AutoDiff Engine + Transformer LM

Understanding deep learning by building it from scratch

Using PyTorch and calling .backward() is powerful, but it hides everything important. How does autograd actually compute gradients? What is a computational graph? How does a Transformer generate text token by token? This project answers those questions by building every component from scratch - no autograd, no nn.Module, just raw computation.

Computational Graph + Reverse-Mode Autodiff

Models computation as a graph of nodes (op + inputs + attributes). Builds the graph first, computes values lazily via an Evaluator - similar to TensorFlow v1 static graph execution.

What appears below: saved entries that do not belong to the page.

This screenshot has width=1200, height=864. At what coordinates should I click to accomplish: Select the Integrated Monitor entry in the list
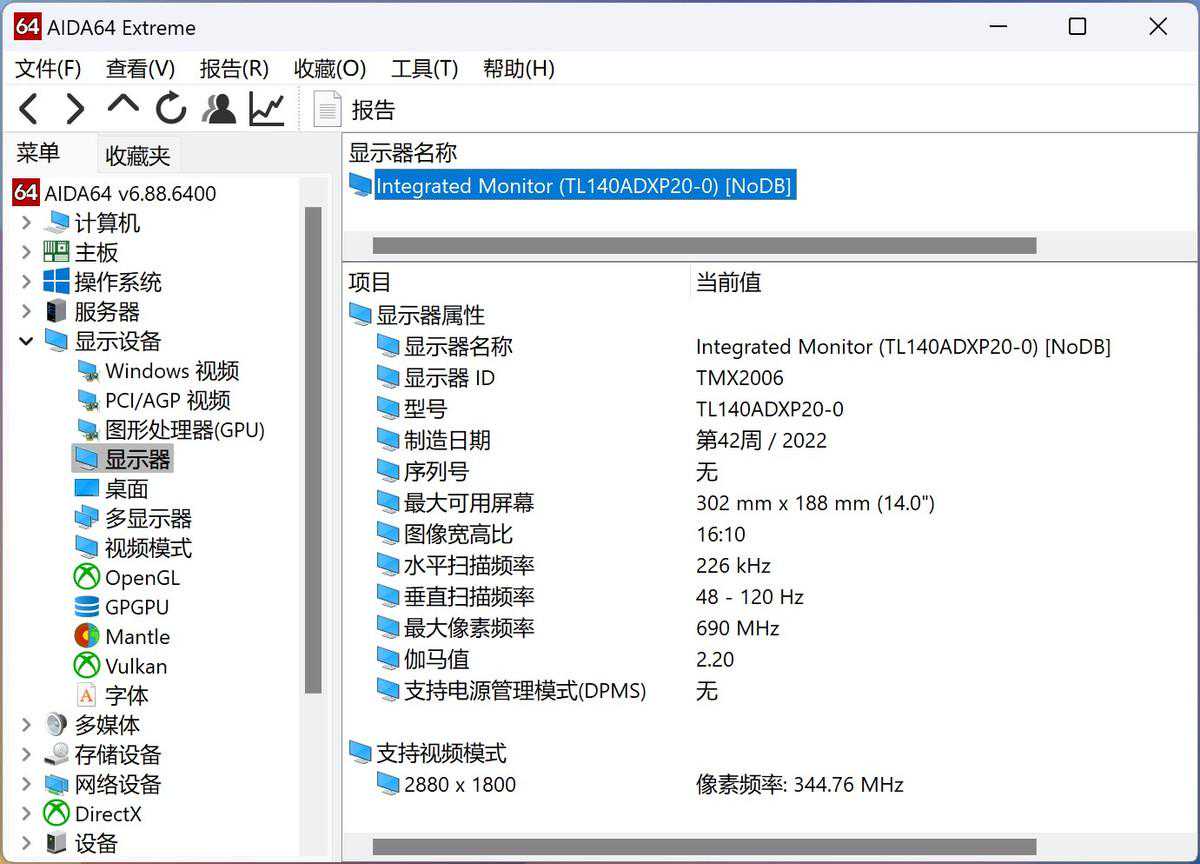(583, 186)
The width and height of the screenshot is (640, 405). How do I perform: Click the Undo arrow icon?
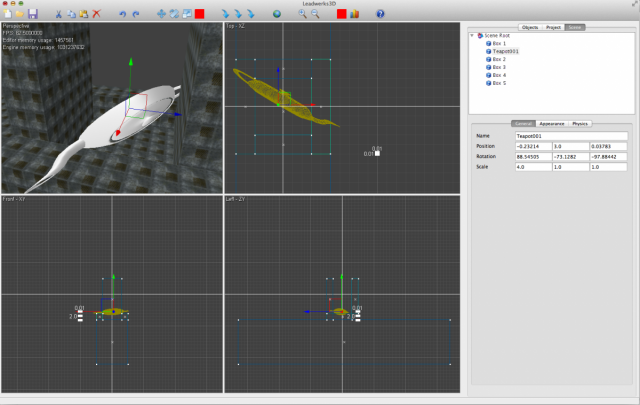coord(123,14)
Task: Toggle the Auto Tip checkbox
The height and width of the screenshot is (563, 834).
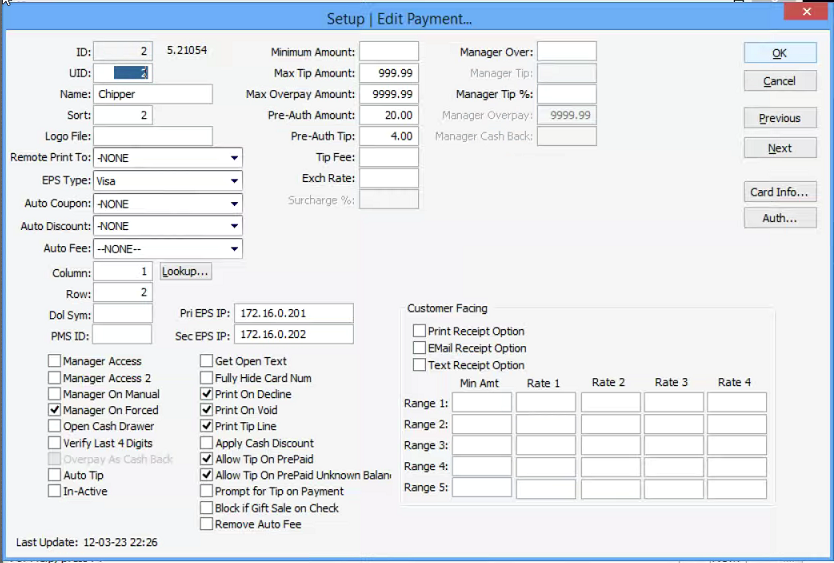Action: click(x=54, y=476)
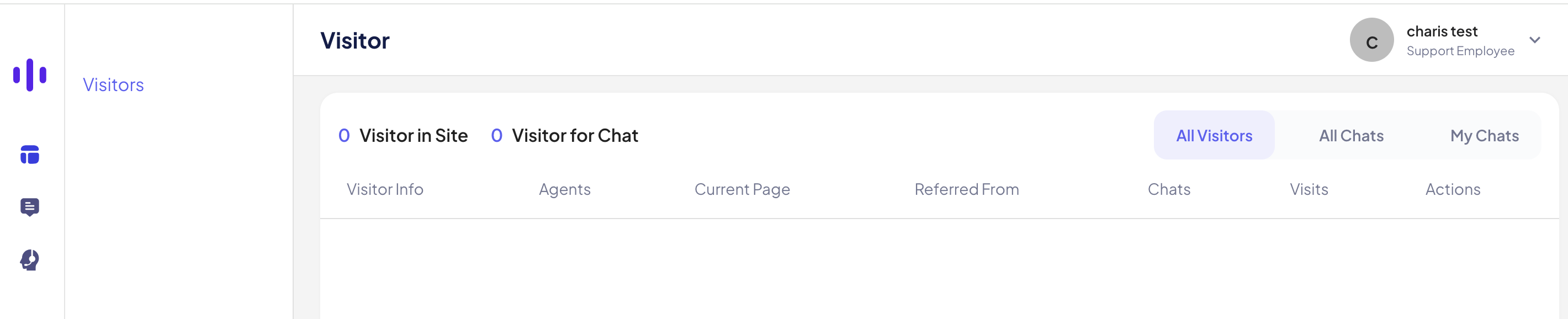Select the All Visitors tab
Image resolution: width=1568 pixels, height=319 pixels.
(x=1213, y=135)
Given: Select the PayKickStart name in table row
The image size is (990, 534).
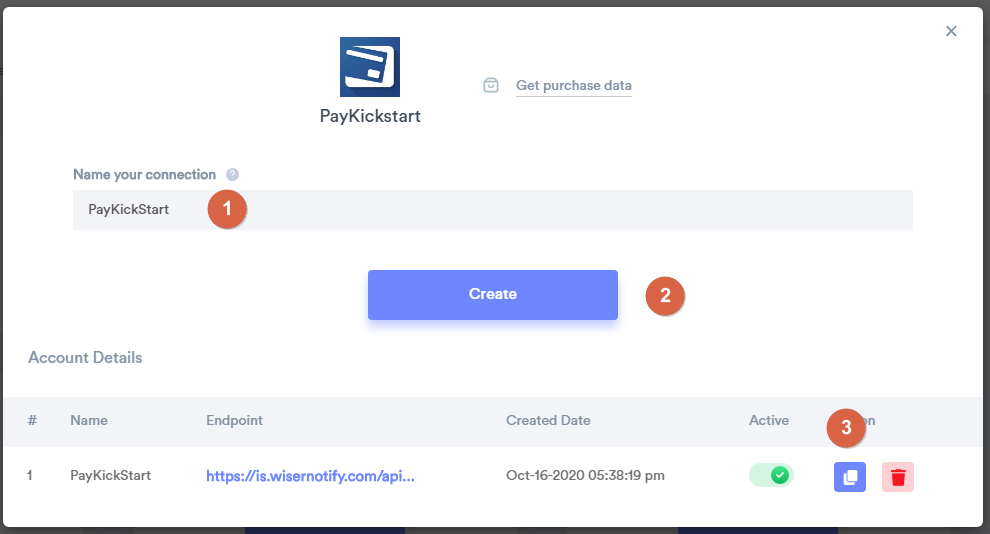Looking at the screenshot, I should pos(110,475).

Computational Graph Design

Each node contains an operation, its inputs, and attributes. Nothing is computed until the Evaluator.run() call traverses the graph in topological order - lazy evaluation as a first-class design choice.

Reverse-Mode Autodiff

gradients() constructs the backward graph. Each operator defines compute() for forward and gradient() for the backward rule. Gradients flow from loss back through every node in reverse topological order.

8 Operators Implemented

Division, Power, Mean, MatMul, Transpose - core arithmetic. ReLU, Softmax, LayerNorm - neural ops. Both forward and backward implemented for all. LayerNorm backward is the hardest - careful handling of the normalization denominator gradient.

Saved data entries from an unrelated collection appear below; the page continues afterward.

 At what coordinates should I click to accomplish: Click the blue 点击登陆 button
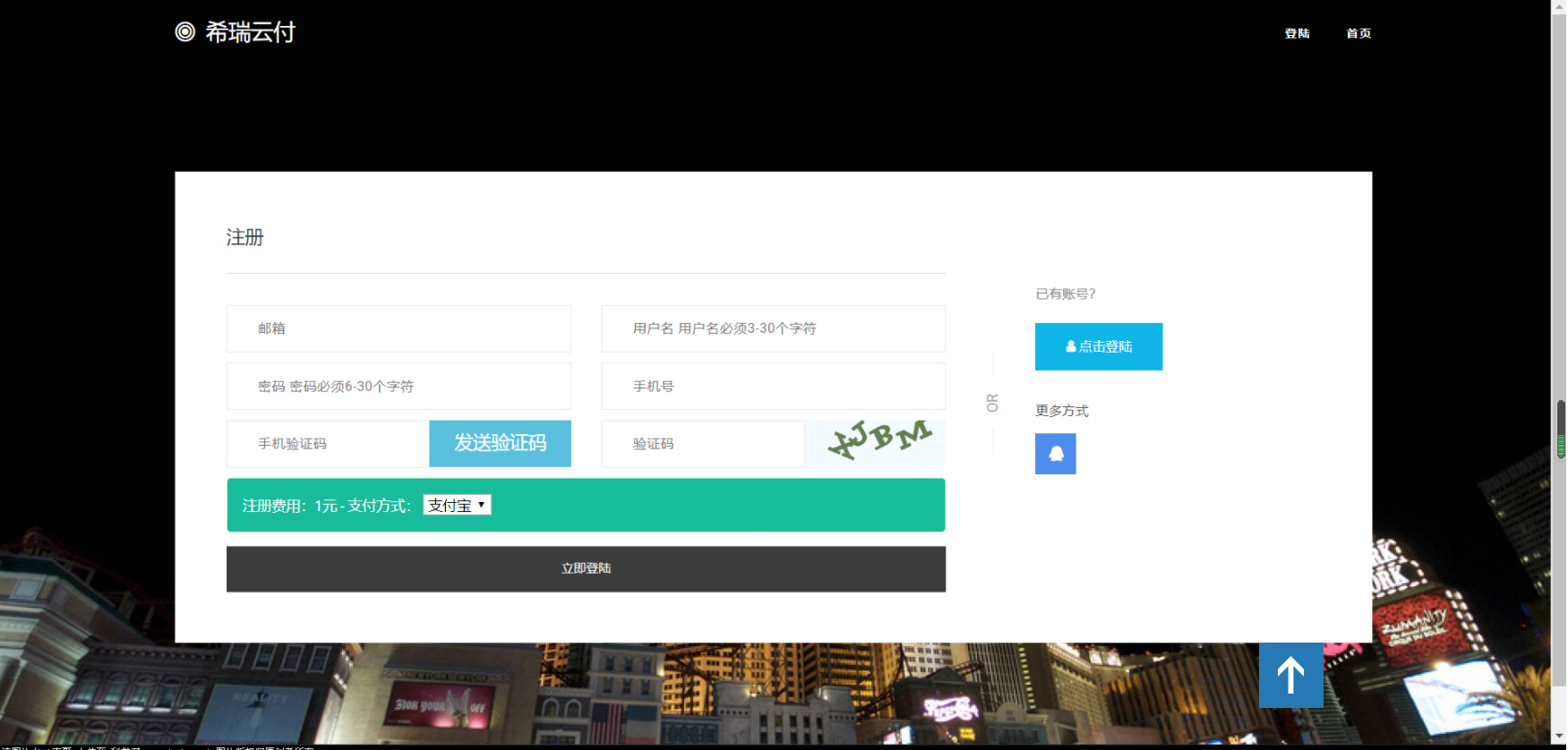point(1098,346)
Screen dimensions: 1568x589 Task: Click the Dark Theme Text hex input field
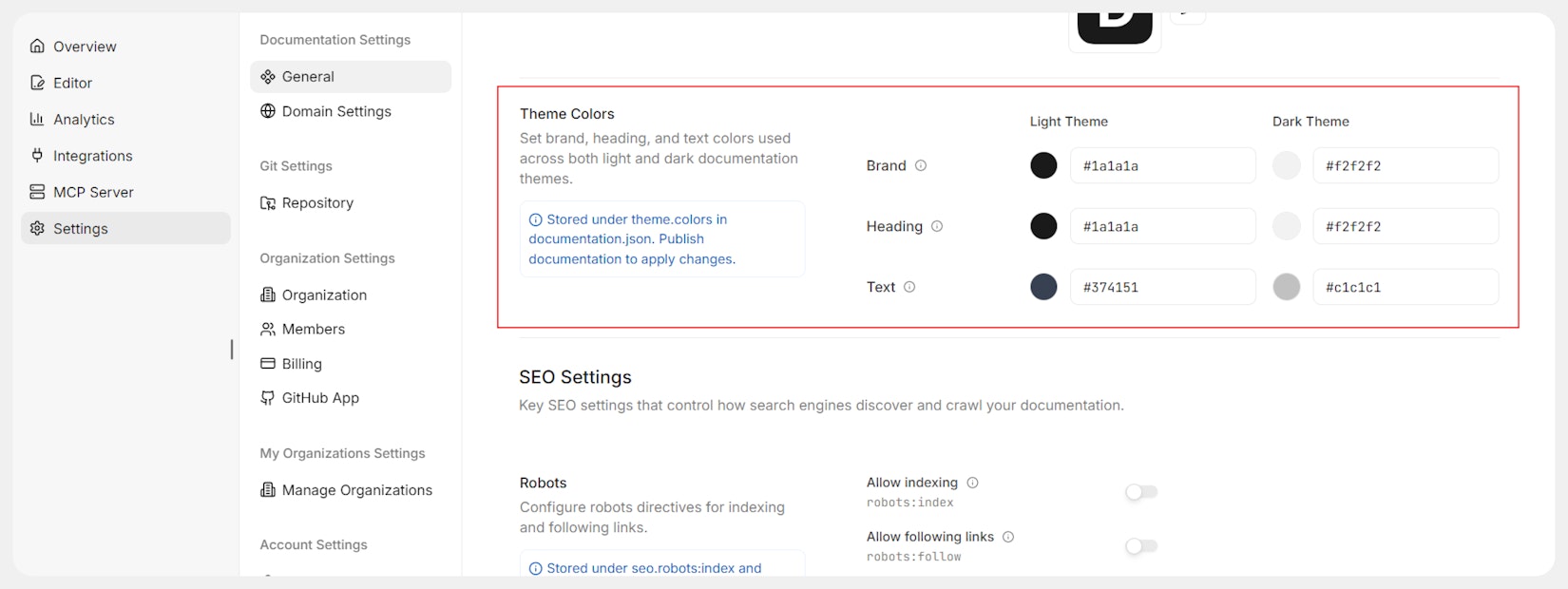coord(1405,287)
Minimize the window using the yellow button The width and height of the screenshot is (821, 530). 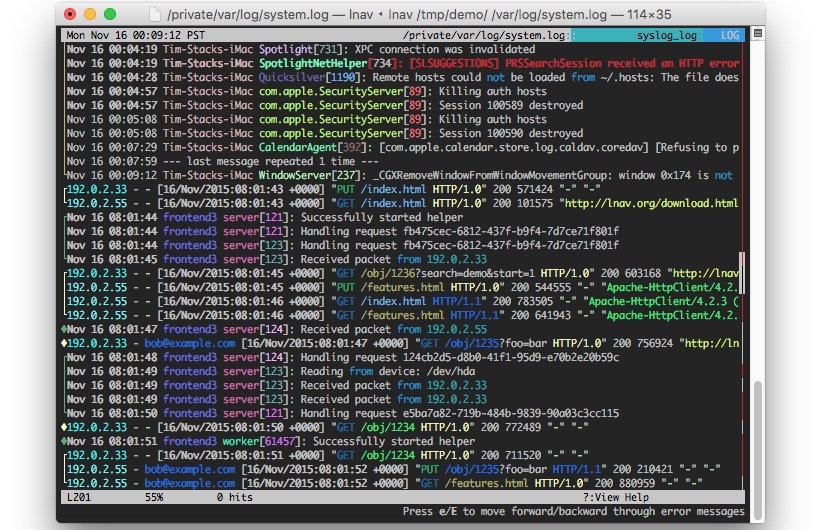point(89,15)
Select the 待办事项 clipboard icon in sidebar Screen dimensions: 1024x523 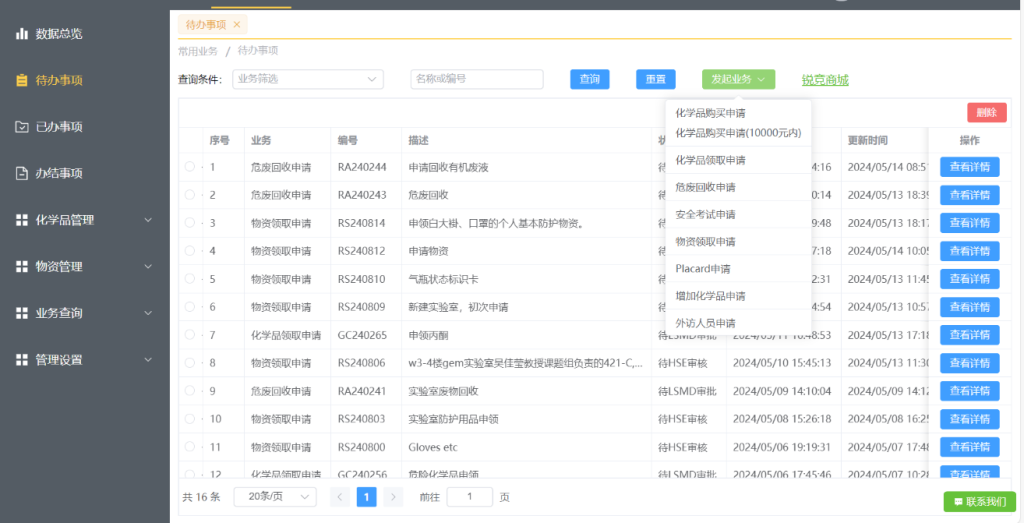point(22,81)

Decoder-Only Transformer + Autoregressive Generation

Causal Self-Attention

Q=XWᵈ, K=XWᵈ, V=XWᵝ, scores=(QKᵀ/√d)+mask, output=Softmax(scores)VWₒ. Causal mask uses −1e9. All computed through the custom autodiff engine - gradients flow automatically.

Full Transformer Block

Token embedding → positional encoding → self-attention → residual+LayerNorm → FFN(ReLU) → residual+LayerNorm → logits. Standard GPT-style decoder block.

Training + Generation

SGD implemented manually. Gradients summed across batch dimension before weight update. Autoregressive decoding: argmax next token, append, repeat full forward pass. No KV cache - O(T³) complexity analyzed as bonus insight.

# Causal attention  -  all via custom autodiff, no PyTorch autograd
scores = matmul(Q, transpose(K)) / sqrt(d_k)
scores = add(scores, causal_mask)   # mask future tokens with -1e9
attn   = softmax(scores)            # custom Softmax op
output = matmul(matmul(attn, V), W_o)

# Loss + backward  -  gradients flow back through entire graph
loss = cross_entropy(logits, targets)
grads = gradients(loss, params)     # reverse-mode autodiff
for param, grad in zip(params, grads):
    param -= lr * grad.sum(dim=0)   # manual SGD

Technologies Used

ComponentTool & Purpose
LanguagePython - all implementation
TensorsPyTorch tensors - data containers only, autograd completely disabled
AutoDiffCustom reverse-mode - computational graph + topological evaluation
ModelDecoder-only Transformer - GPT-style: embedding, attention, FFN, LayerNorm
TrainingCustom SGD - manual gradient computation, batch-summed weight update
GenerationAutoregressive decoding - argmax, append, full forward pass per step (O(T³))

Results

8/10
training sentences memorized after training
0
lines of PyTorch autograd used
8
operators with full forward + backward
  • Backpropagation is just reverse graph traversal - proved by implementing it from scratch
  • Transformer architecture decomposed into 8 simple matrix operation primitives
  • Causal mask correctly prevents future token leakage during training and generation
  • Naive decoding O(T³) vs KV cache O(T²) - tradeoff clearly understood and documented

What I took away

  • Autograd is a graph problem - building the forward graph first, then differentiating it, is more elegant than implementing gradients ad hoc per operation.
  • LayerNorm backward is the hardest operator to get right - careful handling of the normalization denominator gradient is essential.
  • Transformers are not magic - they are compositions of MatMul, Softmax, LayerNorm, and residual connections, each with well-understood gradients.
  • Autoregressive generation without KV cache recomputes full attention every step - O(T³) cost becomes obvious at sequence length 50+.